Creating a pricing strategy for your business is essential, but it is certainly not easy to implement. Retailer are required to decide should you want a higher pricing for your products with a lower volume of sale or lower pricing with a higher volume of sale by comparing metrics with your competitors. This highly depend on how your business model work with profitability the key end goal to achieve. Having this in mind, below are some recommended steps you can take to develop a pricing strategy that can be best suited for your business.
- Identify your USP (Unique Selling Point)
- Identify your ASP (Average Selling Price)
- Review your markdown % (MD)
Brand USP provides a clear direction in your brand positioning in the market and the type of value you wish to bring to your target market. The understanding of ASP and MD% performance for your brand provides insights on your target market demand and purchase preference towards your brand. A clear understanding of the relationship between your brand USP, ASP, and MD% helps to ensure the alignment of your pricing strategy to work effectively. This can be done on a total brand level and then taking a deeper dive into the specific category level.
Then, we could proceed with an external review of market pricing strategies by using the dashboard:-
- Identify market and competitor ASP (by total brand and category)
- Review competitors’ pricing strategy across brands and categories
The review of competitors’ pricing strategy on a category level provides a deeper insight into their adoption of ‘Good-Better-Best’ pricing architecture. This has yet to be widely adopted by small-medium retailers, hence it would be constructive to explore this framework in-depth to maximise sales growth and profitability.

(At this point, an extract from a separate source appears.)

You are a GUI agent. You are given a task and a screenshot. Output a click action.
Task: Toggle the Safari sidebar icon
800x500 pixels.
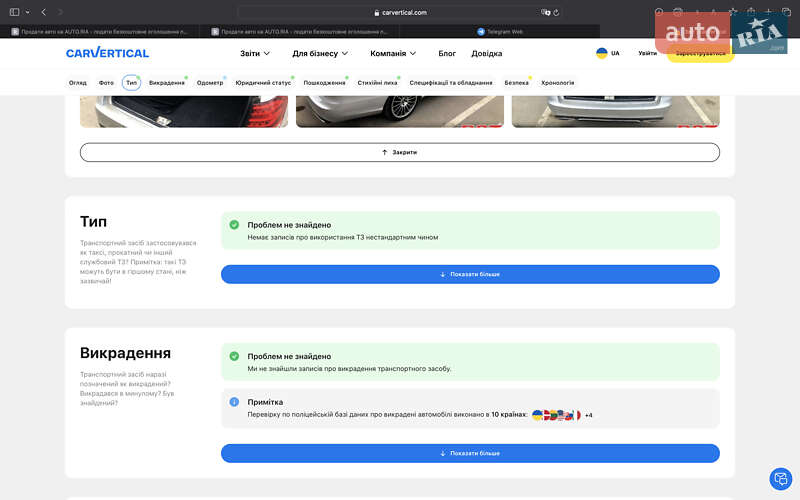click(x=15, y=12)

Having the visibility on key market players pricing strategies improves your competitiveness in the market, and allows you to achieve the following:-
- Cost-saving & positive KPI result
- Time-saving in performing competitor analysis physically and via respective website
- Higher visibility on pricing distribution across multiple channels
- Increase profitability with optimum pricing planned across
- Improve product sell-thru and ROS (Rate of Sales) with more competitive pricing
- Reduce markdowns
Pricing could make or break a business long term sustainability. Hence it is extremely important to establish the right pricing strategy for your business. This will also depend on how you want your brand strategy to work on your target customers, and this all starts with understanding your own and competitors’ positioning well. Use this insight to curate a relevant strategy that can best portray the brand value to your target market.